D’une certaine façon, j’ai commencé à aligner les itérations visuelles, et le blocage se dissipait petit à petit.

Un rien de trop…

Il semblerait que dans ma nature, je sois un peu, mais juste un peu trop perfectionniste. Je l’avoue, je n’aime pas les pixels et je suis extrêmement pointilleux sur la taille exacte de chaque élément. Il faut rajouter à cela que je ne suis jamais à 100% convaincu du design que je suis en train de créer. C’est en général grâce à ce cocktail détonnant que je me retrouve avec une quarantaine d’itérations. Même si certains sont différents à cause d’une marge de 4 pixels, c’est important visuellement.

Soi, à travers l’écran

Un site personnel, c’est une vitrine. C’est comme si on s’installait dans un étalage, faisant le beau, en attendant de se faire choisir parmi des centaines d’autres. C’est donc une décision importante. Tout doit être réfléchi, et rien ne doit être laissé au hasard.

Le design au service du contenu

C’est une des facettes que j’adore exploiter dans le design d’interface : dégager le superflu. De mon point de vue, le superflu graphique enlève de son importance au contenu. Alors si j’en ai la possibilité, je fais en sorte de justement le mettre en avant en épurant le design au maximum. J’adore le minimalisme, une technique difficile à apprivoiser.

J’ai pris la décision de passer au niveau de gris pour l’interface, et de faire attention à ce que le contenu, principalement des photos, des mockups, etc., soit bien coloré. Le contraste est agréable pour les yeux et complimente les illustrations.

La combinaison gagnante

J’adore la typographie. Elle faisait partie intégrante de mes études et j’ai énormément appris grâce au dessin de la lettre. C’est un art noble que de pouvoir créer une véritable police.
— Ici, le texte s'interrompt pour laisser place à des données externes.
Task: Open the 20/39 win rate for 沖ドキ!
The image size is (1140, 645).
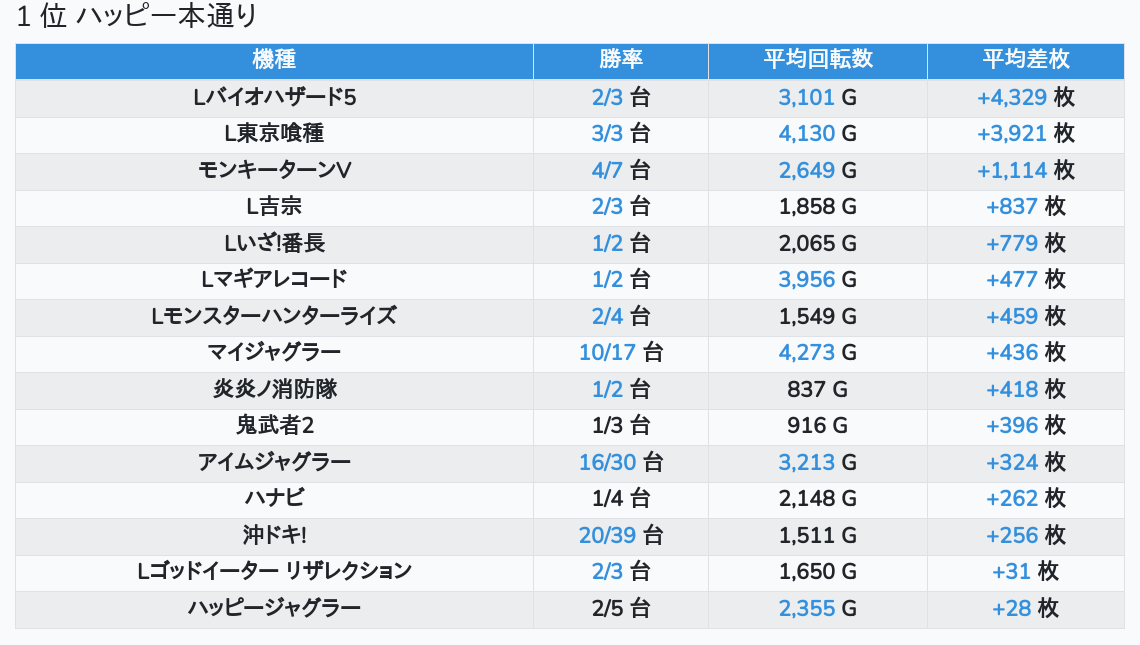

Pour la combinaison contemporaine de mes polices, j’ai décidé de me diriger vers Hoefler & Co., grande fonderie typographique de New-York.

Le couple de fontes est composé de Chronicle, un très élégant hybride de police ancienne et contemporaine, et de Gotham, grand classique typographique. Mais j’ai décidé d’exploiter cette dernière différemment en utilisant les graisses épaisses exclusivement. Et, petit plot twist, c’est une version custom, car perfectionniste oblige, eh.

La fin du début

C’est une grande étape que de réaliser son premier site personnel. Dans ce cas-ci il représente une année, ou plus selon les gens, d’expérience UX. C’est l’occasion de mettre en pratique tout ce qu’on a pu apprendre jusqu’à présent. C’était un chemin semé d’embuches mais on apprend de ses erreurs.

Je sais pertinemment bien que je peux encore faire mieux, et même si ce travail est achevé, une partie de moi est insatisfaite. Tout peut toujours être amélioré, c’est la façon dont je vois les choses à chaque fois. Quoi qu’il en soit, j’ai appris énormément de choses grâce à ce TFA. Non seulement sur le design ou le code, mais surtout sur moi-même.